Certainly, the ladder would provide the least amount of help for your recovery, so online seems to be the best way to go. You might be new to recovery or you might have been attending recovery meetings for a year or more. Still, despite this, you can’t find a way to connect.
If you are not taking to these changes as quickly as you’d like, have you considered faking it until you make it? You might have heard this expression before, but what does it mean? How can it help you — and how does it apply to your recovery?
Fake It Until You Make It
“Fake it until you make it” is a common expression used by many when referencing how they go about finding success. The idea of “fake” is somewhat disarming and takes the pressure off. However, some do misunderstand this philosophy to mean pretending or participating in a non-committal way, i.e. that you do not need to actually do the work. However, it’s the exact opposite.
Faking it until you make it is a philosophy founded on commitment — a commitment that you will participate to the best of your abilities until you begin to establish a connection with the process.
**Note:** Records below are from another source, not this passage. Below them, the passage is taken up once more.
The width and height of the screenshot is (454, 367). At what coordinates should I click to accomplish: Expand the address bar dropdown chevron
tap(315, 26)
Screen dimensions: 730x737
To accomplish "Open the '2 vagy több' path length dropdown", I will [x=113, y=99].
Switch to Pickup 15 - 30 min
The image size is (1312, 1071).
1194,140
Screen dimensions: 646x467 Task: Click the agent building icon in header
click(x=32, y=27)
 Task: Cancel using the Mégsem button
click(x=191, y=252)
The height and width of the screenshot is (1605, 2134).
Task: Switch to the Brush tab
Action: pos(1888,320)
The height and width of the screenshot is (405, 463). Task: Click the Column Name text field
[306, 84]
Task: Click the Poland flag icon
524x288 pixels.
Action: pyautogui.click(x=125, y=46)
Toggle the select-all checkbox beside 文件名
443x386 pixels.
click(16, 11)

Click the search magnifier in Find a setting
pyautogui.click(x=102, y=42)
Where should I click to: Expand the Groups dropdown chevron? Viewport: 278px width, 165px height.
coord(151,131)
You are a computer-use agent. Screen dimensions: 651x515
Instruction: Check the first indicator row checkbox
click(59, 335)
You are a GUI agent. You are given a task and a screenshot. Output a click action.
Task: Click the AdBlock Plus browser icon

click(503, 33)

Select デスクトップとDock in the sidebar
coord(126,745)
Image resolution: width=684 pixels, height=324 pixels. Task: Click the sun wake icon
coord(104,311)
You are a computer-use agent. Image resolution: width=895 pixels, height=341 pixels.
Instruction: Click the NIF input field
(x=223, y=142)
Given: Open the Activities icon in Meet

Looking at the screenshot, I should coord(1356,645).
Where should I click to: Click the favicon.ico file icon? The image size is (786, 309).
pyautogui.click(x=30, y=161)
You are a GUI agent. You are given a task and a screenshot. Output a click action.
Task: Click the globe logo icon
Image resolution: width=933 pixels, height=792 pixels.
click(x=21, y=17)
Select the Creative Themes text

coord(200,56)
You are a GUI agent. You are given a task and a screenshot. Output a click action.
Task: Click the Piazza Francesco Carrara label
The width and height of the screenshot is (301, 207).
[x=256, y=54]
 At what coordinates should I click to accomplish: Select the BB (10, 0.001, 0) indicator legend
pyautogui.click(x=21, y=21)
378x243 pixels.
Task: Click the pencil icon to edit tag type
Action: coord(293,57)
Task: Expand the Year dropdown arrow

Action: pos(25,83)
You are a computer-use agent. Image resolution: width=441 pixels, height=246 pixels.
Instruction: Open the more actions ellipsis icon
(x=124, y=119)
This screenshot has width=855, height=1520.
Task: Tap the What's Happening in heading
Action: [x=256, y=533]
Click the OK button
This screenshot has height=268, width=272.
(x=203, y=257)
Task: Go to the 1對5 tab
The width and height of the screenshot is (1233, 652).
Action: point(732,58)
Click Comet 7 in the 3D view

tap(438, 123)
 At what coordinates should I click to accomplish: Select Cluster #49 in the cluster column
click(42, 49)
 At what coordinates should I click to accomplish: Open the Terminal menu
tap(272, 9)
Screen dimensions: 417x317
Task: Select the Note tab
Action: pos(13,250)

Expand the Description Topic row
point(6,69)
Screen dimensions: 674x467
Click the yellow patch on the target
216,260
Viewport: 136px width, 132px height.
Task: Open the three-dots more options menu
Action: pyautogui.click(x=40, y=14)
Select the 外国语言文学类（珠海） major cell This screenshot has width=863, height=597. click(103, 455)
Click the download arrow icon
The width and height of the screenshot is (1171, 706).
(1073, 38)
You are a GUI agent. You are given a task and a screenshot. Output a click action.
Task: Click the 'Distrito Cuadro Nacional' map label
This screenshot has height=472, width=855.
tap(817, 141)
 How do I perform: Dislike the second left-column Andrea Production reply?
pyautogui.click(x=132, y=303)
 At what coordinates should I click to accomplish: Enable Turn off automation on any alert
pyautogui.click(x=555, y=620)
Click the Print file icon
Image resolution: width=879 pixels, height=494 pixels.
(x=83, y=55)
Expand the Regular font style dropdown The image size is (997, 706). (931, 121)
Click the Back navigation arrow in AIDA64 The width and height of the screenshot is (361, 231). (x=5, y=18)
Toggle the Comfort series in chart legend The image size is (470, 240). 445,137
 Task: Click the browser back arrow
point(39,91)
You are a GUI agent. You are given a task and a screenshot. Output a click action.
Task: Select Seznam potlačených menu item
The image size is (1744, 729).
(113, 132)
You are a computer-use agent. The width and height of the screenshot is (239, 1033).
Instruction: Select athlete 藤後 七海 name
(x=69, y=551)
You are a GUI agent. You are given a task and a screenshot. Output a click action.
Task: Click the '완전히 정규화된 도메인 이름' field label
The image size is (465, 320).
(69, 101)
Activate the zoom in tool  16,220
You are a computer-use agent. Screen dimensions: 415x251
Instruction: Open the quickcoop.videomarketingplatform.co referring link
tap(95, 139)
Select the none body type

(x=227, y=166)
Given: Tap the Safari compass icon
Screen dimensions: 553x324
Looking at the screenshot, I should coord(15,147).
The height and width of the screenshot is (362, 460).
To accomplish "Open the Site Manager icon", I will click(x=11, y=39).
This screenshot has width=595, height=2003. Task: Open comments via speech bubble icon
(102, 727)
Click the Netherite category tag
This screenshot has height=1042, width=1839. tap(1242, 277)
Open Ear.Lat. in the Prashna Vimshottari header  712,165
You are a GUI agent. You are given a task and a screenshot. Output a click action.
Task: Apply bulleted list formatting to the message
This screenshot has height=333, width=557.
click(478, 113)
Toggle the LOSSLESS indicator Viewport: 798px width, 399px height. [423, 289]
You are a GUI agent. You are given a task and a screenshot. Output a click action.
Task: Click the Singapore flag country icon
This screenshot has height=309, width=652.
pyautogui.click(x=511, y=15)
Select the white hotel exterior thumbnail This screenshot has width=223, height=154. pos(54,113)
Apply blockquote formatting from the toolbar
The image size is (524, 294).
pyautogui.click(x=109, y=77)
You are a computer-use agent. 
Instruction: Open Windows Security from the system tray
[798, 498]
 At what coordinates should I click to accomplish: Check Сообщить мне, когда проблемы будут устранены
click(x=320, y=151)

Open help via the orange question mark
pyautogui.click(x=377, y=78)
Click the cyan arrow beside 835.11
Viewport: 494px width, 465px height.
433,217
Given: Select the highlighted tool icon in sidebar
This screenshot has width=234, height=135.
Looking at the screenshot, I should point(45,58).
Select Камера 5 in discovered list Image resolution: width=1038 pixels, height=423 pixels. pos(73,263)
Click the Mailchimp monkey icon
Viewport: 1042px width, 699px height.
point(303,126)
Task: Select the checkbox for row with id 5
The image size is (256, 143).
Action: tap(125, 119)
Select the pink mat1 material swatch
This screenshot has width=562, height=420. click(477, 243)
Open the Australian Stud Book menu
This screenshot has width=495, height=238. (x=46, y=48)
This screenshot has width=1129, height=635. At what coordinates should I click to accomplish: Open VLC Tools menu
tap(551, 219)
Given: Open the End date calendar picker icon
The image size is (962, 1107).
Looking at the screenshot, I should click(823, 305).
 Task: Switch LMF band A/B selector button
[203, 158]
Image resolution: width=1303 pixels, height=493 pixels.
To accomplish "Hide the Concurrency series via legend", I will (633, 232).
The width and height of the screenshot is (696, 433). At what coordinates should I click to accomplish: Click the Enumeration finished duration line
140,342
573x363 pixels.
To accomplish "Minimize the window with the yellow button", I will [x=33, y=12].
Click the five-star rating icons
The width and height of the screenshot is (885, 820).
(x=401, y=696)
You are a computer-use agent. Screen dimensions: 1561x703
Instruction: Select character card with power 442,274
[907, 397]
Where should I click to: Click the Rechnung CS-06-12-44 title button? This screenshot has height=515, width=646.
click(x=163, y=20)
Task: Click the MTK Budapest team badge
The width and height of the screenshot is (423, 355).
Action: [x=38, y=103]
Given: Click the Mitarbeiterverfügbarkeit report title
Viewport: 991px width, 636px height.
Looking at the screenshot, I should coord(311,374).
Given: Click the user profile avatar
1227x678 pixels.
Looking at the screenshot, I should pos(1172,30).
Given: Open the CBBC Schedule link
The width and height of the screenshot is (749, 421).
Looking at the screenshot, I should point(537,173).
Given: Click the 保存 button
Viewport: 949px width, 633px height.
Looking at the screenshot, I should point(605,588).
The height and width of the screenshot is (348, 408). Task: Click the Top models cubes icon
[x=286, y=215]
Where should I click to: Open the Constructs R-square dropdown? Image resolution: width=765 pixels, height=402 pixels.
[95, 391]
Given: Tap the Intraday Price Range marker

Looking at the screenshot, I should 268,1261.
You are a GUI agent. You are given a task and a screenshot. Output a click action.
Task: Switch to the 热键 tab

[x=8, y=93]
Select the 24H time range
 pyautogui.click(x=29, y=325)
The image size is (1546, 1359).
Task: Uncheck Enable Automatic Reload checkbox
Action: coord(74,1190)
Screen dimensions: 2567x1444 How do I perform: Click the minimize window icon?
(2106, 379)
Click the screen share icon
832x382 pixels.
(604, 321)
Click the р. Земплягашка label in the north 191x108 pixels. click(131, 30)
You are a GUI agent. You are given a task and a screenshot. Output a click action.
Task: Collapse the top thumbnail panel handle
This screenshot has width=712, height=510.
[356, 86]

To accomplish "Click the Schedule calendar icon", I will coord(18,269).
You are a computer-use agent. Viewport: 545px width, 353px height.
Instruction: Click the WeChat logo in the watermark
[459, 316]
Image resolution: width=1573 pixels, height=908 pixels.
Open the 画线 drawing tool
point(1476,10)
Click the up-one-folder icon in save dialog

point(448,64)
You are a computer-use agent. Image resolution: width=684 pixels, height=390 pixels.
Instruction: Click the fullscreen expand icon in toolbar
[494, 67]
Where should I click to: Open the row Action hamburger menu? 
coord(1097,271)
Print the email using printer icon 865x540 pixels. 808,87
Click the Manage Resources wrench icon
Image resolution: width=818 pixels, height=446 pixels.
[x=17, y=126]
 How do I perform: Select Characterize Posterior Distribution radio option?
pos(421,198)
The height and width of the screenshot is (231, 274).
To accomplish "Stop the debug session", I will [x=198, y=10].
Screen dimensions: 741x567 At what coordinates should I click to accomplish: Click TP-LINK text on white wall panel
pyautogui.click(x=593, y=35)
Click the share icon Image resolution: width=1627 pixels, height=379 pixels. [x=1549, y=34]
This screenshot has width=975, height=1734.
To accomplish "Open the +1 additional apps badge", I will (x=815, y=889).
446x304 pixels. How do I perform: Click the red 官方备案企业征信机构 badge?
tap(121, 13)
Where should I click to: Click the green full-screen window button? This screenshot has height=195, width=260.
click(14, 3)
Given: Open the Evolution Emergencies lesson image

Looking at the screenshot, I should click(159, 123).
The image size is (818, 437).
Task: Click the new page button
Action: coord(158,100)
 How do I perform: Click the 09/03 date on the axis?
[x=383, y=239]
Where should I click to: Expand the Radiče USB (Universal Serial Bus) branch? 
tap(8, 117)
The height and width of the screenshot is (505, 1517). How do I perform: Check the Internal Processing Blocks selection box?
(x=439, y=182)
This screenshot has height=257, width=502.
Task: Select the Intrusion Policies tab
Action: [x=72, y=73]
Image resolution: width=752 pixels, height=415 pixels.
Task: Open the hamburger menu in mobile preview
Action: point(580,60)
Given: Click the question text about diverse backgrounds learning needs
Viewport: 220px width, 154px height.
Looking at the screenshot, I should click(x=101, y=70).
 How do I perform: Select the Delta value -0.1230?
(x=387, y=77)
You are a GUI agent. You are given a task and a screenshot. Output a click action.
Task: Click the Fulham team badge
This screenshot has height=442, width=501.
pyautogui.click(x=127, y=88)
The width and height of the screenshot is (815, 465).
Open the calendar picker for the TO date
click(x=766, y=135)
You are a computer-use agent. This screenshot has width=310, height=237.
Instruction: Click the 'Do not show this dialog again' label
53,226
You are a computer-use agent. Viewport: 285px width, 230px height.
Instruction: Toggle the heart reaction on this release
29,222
The “faking it” idea is just the notion that your disconnect is only temporary while you build confidence to start discovering meaning in the process, the program, and in this case, utilizing the benefits of online, text, or telephone meetings.
When Fake Becomes Real
This philosophy is built on the idea of forming habits. When you allow yourself to be willing to take the chance and do this consistently, you will begin to unravel bad thoughts and habits to form healthier ones. Eventually, your willingness will become real. You might believe that motivation comes before the action, but often it is the opposite — motivation follows action.
It takes time to adjust to new ideas and practices that will be beneficial for your alcohol or drug addiction, and this is okay, as long as you choose to commit instead of avoiding. There is nothing fake about this approach. You are simply building confidence, motivation, and momentum before embracing the idea, rather than beginning with the idea as the thing that enacts the commitment. This takes trusting yourself and trusting the process.
The attitude of faking it until you make it should not apply to all facets of your daily life. There are certainly plenty of activities you enjoy without needing to “fake it,” so don’t do it when you don’t have to. Instead, there needs to be a context for faking — for example, consider your online recovery program.
Faking interest in wanting to be there will allow you the courage to keep attending until you want to be there. It’s the same when listening to others share their stories, especially those who have longevity. Listening to them could help bring courage and understanding into these meetings. In the right context, the idea of faking should be used as a mantra: I am going to go to my meeting and I want to be there.
See Your Success
Visualize your success. Fill your mind with thoughts of achieving a new mental attitude and having a successful recovery. Focus on these positive thoughts until they manifest. Many do find success when they visualize it first — when you visualize your success, your brain is creating a map for you to go about achieving it. It does this by developing neural pathways to find ways to allow the visual to transform into a tangible act.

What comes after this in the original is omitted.